The Blue Man Wept was one of the last songs I did for Flight of the Atom Bee, but I had written it many years earlier, as a solo classical guitar piece. In fact, beyond the huge Orbital influence on the piece in terms of tonal texture and coloration, the thing that makes this piece unique, from my end, anyway, was that I recorded the main parts via midi using an early midi guitar.

The Blue Man Wept was indeed one of the last pieces of instrumental music I actually wrote on a guitar, a nylon string classical guitar, of course. In terms of structure, I suppose it was, and remains, a mess. As with most pieces I wrote on the guitar, I would just start with something that sounded good and then find somewhere to take it, trial and error, my imagination limited by my guitar technique, which has always been sketchy at best.

I had an early midi guitar which was quite cumbersome in the sense that there was absolutely no give in the fingering: you had to hit every note just right, or the thing would start misfiring in the worst ways. That said, I used to string two or three synths off the guitar and play them all simultaneously, creating a glorious din. As with many of my early electronic music experiments and explorations, I truly regret not committing these sessions to tape or disk.

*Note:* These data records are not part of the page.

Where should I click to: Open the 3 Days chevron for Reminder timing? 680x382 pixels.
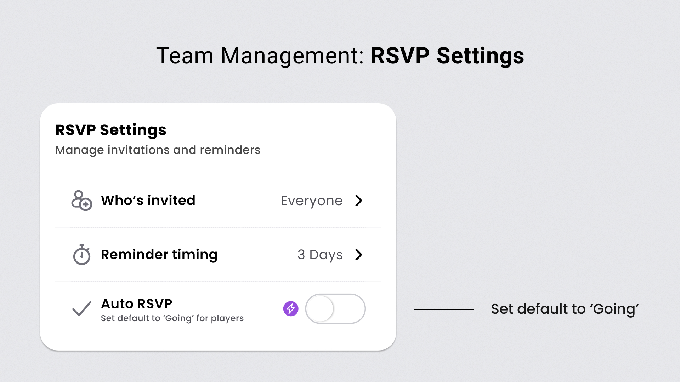click(359, 255)
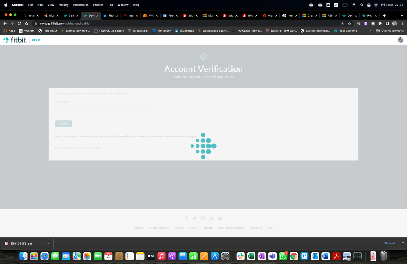407x264 pixels.
Task: Expand the 510106458.pdf download options chevron
Action: (x=48, y=244)
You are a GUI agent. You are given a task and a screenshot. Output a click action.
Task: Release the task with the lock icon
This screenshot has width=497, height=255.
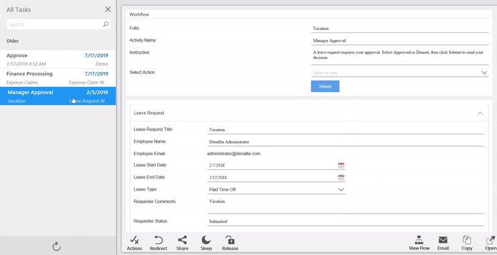point(230,243)
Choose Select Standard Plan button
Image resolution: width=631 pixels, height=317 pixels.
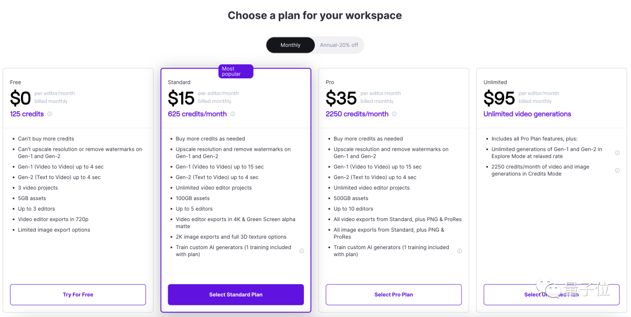(x=235, y=295)
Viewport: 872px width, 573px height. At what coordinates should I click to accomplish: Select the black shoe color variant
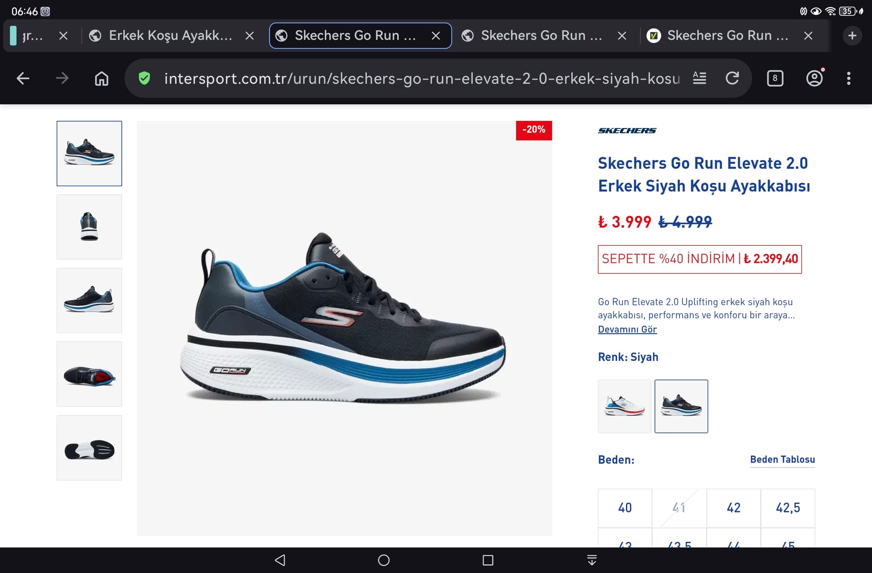681,406
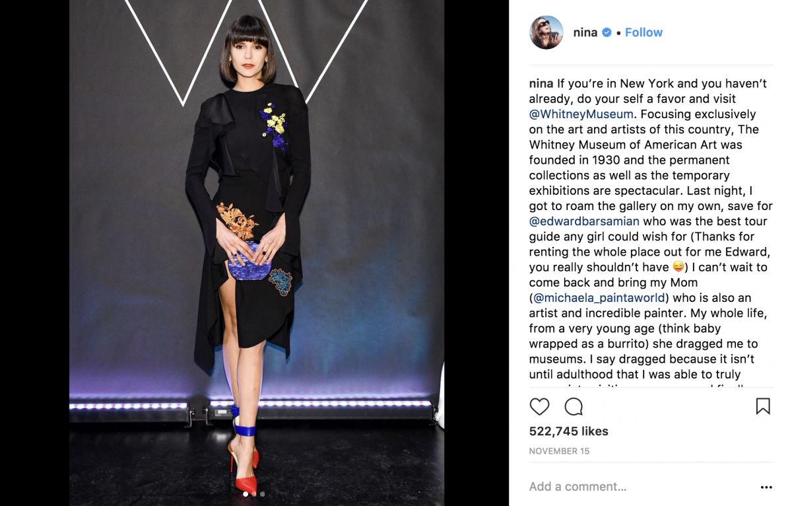This screenshot has width=792, height=506.
Task: Open the nina username in the post header
Action: [585, 32]
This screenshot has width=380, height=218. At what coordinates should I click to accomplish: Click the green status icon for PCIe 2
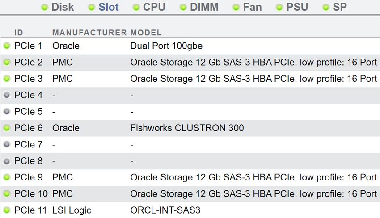7,62
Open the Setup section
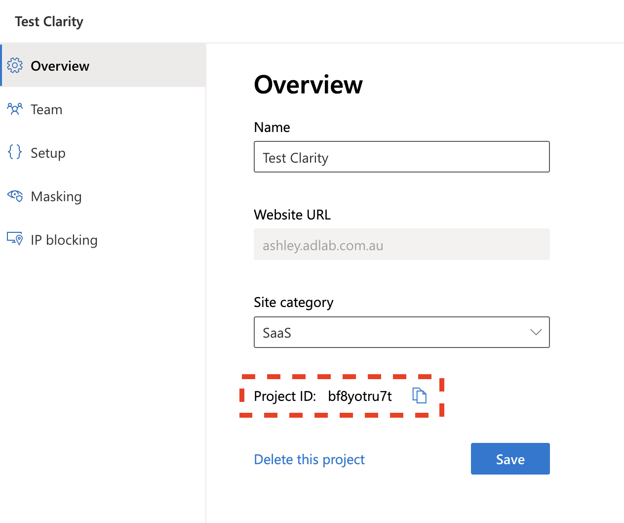This screenshot has height=523, width=624. coord(103,153)
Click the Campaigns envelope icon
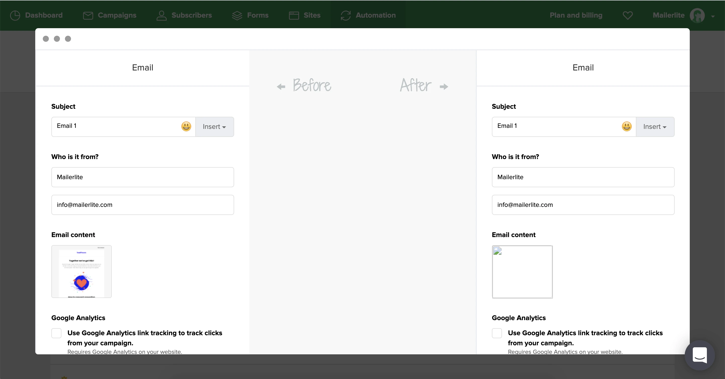The height and width of the screenshot is (379, 725). (x=88, y=15)
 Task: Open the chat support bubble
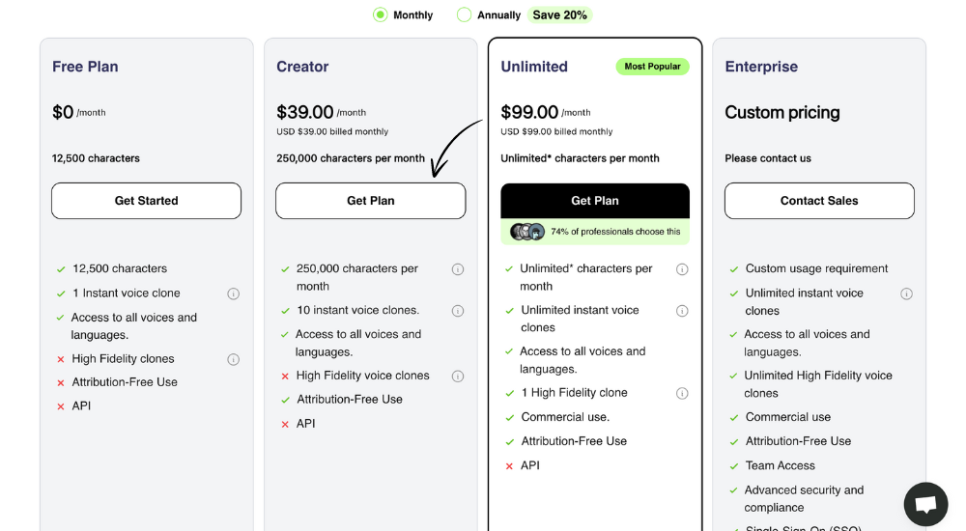(x=925, y=504)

Once I had recorded the main part from the guitar as a midi file, I assigned an overblown flute and later plucked harp sound to the part and I had to quantize the notes by hand. As I recall, this took a while. I’ve always been a little loose with time. But the effect is very nice: it still sounds played by hand, not machine.

Then I began building out parts: drums, synth pads, secondary melodic parts and effects. The whole point was to expand the extra-dimensional world from which the song came, moody, mysterious, of muted blues and greys and greens, purples and taupe in the twilight, a tone poem of melancholy from which an occasional burst of hope glimmers.

emulatorII

The instrumentation was built on three synths: the plucked sound was a sample from the Emulator II, the thick organ pad was the Roland JX-8P, and everything else, I am fairly certain, including the drums, came from a Roland D-110 rackmount synth I was using a lot at the time. As always, I did all my arranging and mixing in real time, recording all parts in one pass to digital audio tape. Not the best way to go, but I was always pushing the limits of my musical knowledge as well as my understanding of  how a studio was supposed to work.

I like to think this method gave my music a unique feel, but the elementary process certainly had its limitations and created challenges at times.

I had thought about adding a vocal at one point, as Pink Floyd might, after ten minutes. These lyrics floated in my head as I arranged the song:

Across the sky, the bozo flew
The blue man wept
And so did you
One matterman
Controlled the tides

But nothing much more ever came to me in terms of lyrics, no matter how much I thought about it, and I couldn’t force it, so I forwent the idea of a vocal segment. Nonetheless the imagery in the words informed the arrangement as I worked away, of that I am certain.

A friend, upon hearing Flight of the Atom Bee the first time, summarily dismissed the album as a “bunch of ambient noodling.” I am certain The Blue Man Wept was the piece that cemented this estimation firmly in his mind.

I find The Blue Man Wept to be every bit as lovely as when I first finished it. It takes me right back into the Blue Man’s realm. I wouldn’t change a thing now, many years later.